Numerical investigation of flexural behavior of hybrid concrete tee beams reinforced with GFRP

GFRP bars are a lightweight, non-corrosion material with high tensile strength. One of its drawbacks is that it has a low modulus of elasticity compared to steel bars. This research article demonstrates the nonlinear finite element analysis (NLFEA) of 18 concrete tee beams reinforced with GFRP and normal steel bars using ABAQUS software to predict the effect of the GFRP bar on the flexural strength of hybrid beams. The main objective of the analysis is to compare the flexural theoretical behavior of beams reinforced with GFRP and steel with regard to serviceability, mode of failure and strength.

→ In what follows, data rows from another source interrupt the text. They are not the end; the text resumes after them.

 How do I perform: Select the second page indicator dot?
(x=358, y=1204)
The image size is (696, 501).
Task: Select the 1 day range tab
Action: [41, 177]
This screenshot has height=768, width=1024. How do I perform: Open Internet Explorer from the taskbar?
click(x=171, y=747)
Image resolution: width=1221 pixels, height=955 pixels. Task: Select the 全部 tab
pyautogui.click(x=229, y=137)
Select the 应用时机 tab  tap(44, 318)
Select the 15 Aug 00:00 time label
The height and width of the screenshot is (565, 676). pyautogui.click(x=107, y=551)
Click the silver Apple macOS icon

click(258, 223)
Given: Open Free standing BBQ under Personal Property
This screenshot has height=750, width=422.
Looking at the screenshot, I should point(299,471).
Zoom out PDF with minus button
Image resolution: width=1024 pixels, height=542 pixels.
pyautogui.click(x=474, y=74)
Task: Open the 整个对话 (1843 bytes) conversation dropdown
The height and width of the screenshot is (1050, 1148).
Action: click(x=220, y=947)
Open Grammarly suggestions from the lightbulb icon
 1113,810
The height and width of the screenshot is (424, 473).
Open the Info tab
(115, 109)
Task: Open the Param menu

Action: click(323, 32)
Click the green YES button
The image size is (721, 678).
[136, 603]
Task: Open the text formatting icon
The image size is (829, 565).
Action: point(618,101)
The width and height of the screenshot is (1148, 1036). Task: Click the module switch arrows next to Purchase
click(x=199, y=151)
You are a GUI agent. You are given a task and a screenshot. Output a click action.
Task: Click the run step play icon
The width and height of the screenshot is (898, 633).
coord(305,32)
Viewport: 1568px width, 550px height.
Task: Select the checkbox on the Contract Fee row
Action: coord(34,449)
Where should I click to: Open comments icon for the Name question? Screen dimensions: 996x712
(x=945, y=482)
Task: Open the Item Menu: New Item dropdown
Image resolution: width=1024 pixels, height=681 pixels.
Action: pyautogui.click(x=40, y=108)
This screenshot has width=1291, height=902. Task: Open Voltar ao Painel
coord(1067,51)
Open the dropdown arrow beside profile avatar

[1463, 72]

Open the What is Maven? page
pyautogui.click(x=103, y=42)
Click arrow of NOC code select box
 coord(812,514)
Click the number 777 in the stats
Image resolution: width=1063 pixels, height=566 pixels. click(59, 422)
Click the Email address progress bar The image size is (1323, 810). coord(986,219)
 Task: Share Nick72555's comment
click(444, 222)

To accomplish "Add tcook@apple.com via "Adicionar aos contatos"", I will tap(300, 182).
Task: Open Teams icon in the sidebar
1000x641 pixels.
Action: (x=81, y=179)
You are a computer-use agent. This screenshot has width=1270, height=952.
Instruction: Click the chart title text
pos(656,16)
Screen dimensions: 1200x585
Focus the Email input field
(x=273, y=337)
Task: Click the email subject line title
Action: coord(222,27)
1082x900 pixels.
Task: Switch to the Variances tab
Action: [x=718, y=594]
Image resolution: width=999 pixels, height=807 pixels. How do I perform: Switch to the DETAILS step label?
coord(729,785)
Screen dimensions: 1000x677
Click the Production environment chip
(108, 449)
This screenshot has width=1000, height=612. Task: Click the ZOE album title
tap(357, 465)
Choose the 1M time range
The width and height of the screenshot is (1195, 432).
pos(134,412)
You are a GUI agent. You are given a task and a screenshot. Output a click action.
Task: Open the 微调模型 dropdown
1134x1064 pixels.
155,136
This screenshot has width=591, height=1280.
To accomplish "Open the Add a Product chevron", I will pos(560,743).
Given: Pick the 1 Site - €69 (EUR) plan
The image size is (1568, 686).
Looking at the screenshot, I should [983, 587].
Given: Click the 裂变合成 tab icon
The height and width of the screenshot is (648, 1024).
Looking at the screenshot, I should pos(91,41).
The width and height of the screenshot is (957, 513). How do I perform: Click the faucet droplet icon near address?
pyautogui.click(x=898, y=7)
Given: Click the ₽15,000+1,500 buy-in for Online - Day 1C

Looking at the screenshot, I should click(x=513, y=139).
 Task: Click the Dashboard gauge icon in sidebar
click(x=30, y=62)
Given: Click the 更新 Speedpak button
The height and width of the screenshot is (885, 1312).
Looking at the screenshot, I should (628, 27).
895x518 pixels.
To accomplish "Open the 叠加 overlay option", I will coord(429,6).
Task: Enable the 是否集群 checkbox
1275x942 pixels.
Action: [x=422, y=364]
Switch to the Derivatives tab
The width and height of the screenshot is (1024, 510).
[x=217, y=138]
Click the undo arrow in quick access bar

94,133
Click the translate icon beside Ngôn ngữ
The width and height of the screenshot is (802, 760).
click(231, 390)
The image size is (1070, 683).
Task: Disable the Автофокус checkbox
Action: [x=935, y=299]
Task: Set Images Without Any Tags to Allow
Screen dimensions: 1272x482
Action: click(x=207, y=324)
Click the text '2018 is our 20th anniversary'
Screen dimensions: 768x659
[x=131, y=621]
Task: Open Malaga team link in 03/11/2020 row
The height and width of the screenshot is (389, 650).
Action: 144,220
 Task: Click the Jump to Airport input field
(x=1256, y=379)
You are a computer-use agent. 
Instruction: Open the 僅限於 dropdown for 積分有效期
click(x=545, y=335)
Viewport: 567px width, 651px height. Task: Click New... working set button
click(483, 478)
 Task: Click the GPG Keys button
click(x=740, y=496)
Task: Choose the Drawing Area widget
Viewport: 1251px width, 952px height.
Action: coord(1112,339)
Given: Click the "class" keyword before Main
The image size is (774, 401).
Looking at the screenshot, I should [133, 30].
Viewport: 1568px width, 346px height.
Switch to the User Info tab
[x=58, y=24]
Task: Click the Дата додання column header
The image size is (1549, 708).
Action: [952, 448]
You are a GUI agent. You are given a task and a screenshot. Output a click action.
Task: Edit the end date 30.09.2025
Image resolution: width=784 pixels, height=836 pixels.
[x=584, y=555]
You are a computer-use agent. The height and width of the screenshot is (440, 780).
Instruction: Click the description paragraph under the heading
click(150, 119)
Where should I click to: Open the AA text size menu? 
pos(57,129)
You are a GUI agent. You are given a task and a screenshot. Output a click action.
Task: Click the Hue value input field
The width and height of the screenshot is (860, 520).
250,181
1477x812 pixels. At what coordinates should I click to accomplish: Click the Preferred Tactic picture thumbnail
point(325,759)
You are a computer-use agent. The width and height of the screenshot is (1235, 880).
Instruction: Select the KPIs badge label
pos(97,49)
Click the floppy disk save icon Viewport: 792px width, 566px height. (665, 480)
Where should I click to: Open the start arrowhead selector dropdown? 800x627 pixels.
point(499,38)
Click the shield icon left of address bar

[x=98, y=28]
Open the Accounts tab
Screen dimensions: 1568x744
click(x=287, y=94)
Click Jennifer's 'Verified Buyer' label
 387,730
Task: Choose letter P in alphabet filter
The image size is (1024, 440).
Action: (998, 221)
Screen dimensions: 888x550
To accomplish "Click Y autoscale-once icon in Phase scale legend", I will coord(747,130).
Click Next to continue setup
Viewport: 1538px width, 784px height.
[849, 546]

The behavior of the concrete beams was modeled using concrete damage plasticity (CDP) theory. GFRP bars were considered an elastic linear material, while steel bars were considered an elastoplastic bilinear material. The beam specimens were simulated under a four-point bending test. The main parameters of the study were the type of bar and the different reinforcement ratios for steel and GFRP, hybrid concrete by considering different compressive strengths of the web and flange of the beam, and different stirrup spacing in the shear span. The result showed that the ultimate bearing capacity, width of the crack, and number of cracks for beams reinforced with GFRP bars are higher than those for beams reinforced with normal steel bars. Steel-reinforced beams produced an average deflection less than GFRP-reinforced beams by 80%. The failure load increased in with the increase of reinforcement ratio for both GFRP and Steel reinforced beams, the average failure load for GFRP-reinforced beams is higher by 33%.